Dans ses questions, M. Neubauer a aussi insisté pour avoir des détails sur un courriel envoyé par M. Wright après des discussions avec Stephen Harper indiquant qu’ils avaient «le feu vert du premier ministre».

«Qu’est-ce que « avoir le feu vert » signifie dans ce contexte?», a demandé M. Neubauer.

«Avoir le feu vert signifie que les points que je voulais soulever avec le premier ministre ont été soulevés et que nous pouvions procéder avec ce plan», a répondu M. Wright.

«Avez-vous dit au premier ministre qu’il y avait une entente selon laquelle le parti allait faire le paiement à ce moment?», a poursuivi M. Neubauer.

«Non», a rétorqué M. Wright.

Pour maintenir son admissibilité au Sénat, M. Duffy a prétendu que sa maison de campagne de l’Île-du-Prince-Édouard — la province qu’il représente — était sa résidence principale.
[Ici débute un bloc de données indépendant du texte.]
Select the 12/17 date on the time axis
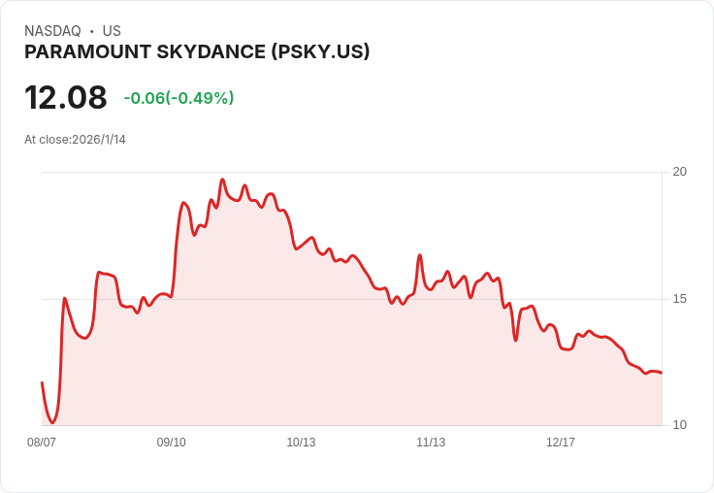 561,443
Il maintenait que sa maison de Kanata, en banlieue d’Ottawa, était sa résidence secondaire et réclamait donc des frais de logement en conséquence.

M. Wright, qui a ultimement transféré 90 000 $ à Mike Duffy pour faciliter le remboursement des fonds, a fait l’objet d’une enquête de la Gendarmerie royale du Canada, qui a décidé de ne pas déposer d’accusations contre lui.
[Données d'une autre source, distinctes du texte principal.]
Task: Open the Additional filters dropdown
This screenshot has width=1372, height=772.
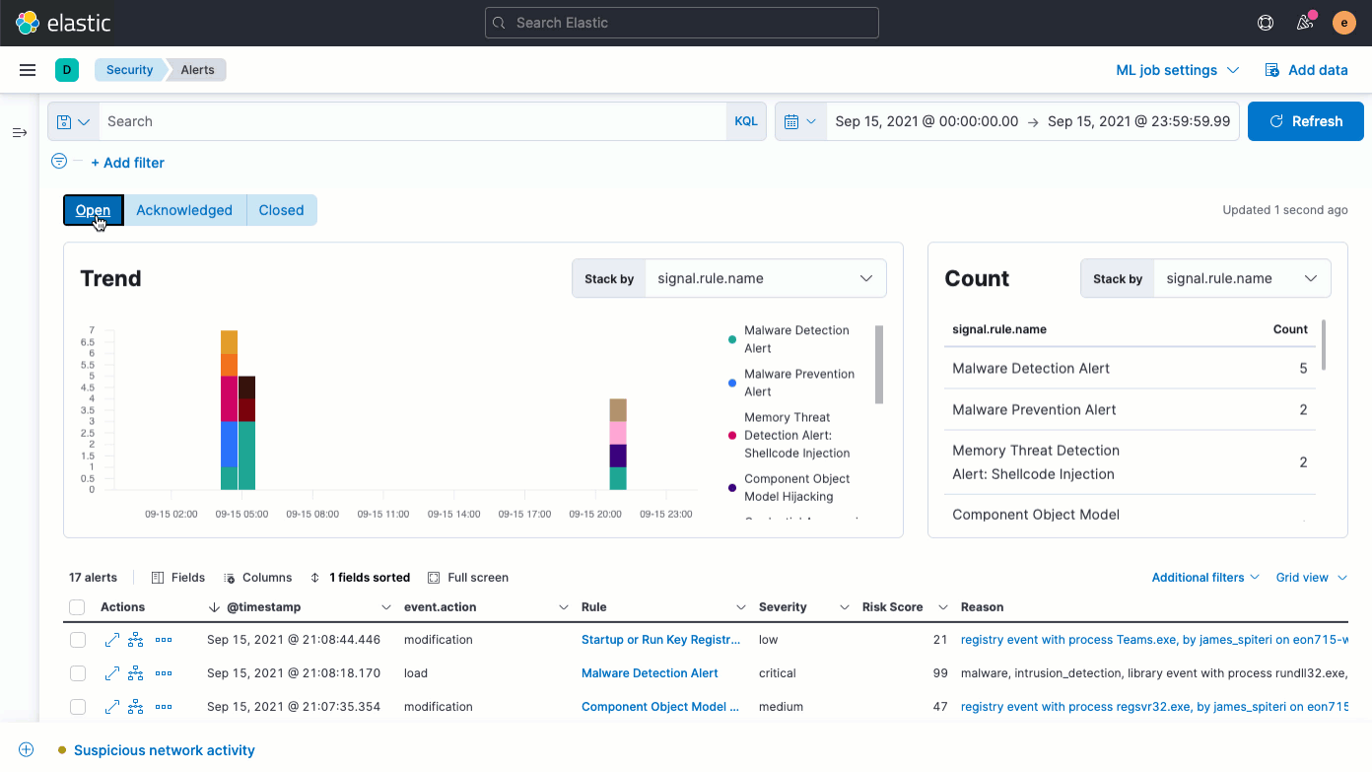Action: 1204,577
Quant au premier ministre Stephen Harper, il continue de soutenir son ancien chef de cabinet.

Participant à un événement de campagne mercredi à Vancouver, M. Harper a fait écho à la version de M. Wright au sujet de leur rencontre à une réunion du caucus conservateur en février 2013.

Il affirme avoir dit au sénateur que ses dépenses refusées «ne pouvaient être justifiées» puisque M. Duffy n’avait jamais réellement fait ces dépenses — «peu importe ce que disent les règles».

M. Harper affirme avoir dit au sénateur qu’il devait les rembourser.

Lorsque cela a été fait, M. Harper affirme qu’il croyait alors que M. Duffy les avaient remboursées lui-même.

Lorsqu’il a appris que dans les faits, M. Wright avait fait le paiement de 90 000 $ au nom de M. Duffy, le premier ministre a dit qu’il avait rendu rapidement cette information publique et «fait les actions nécessaires».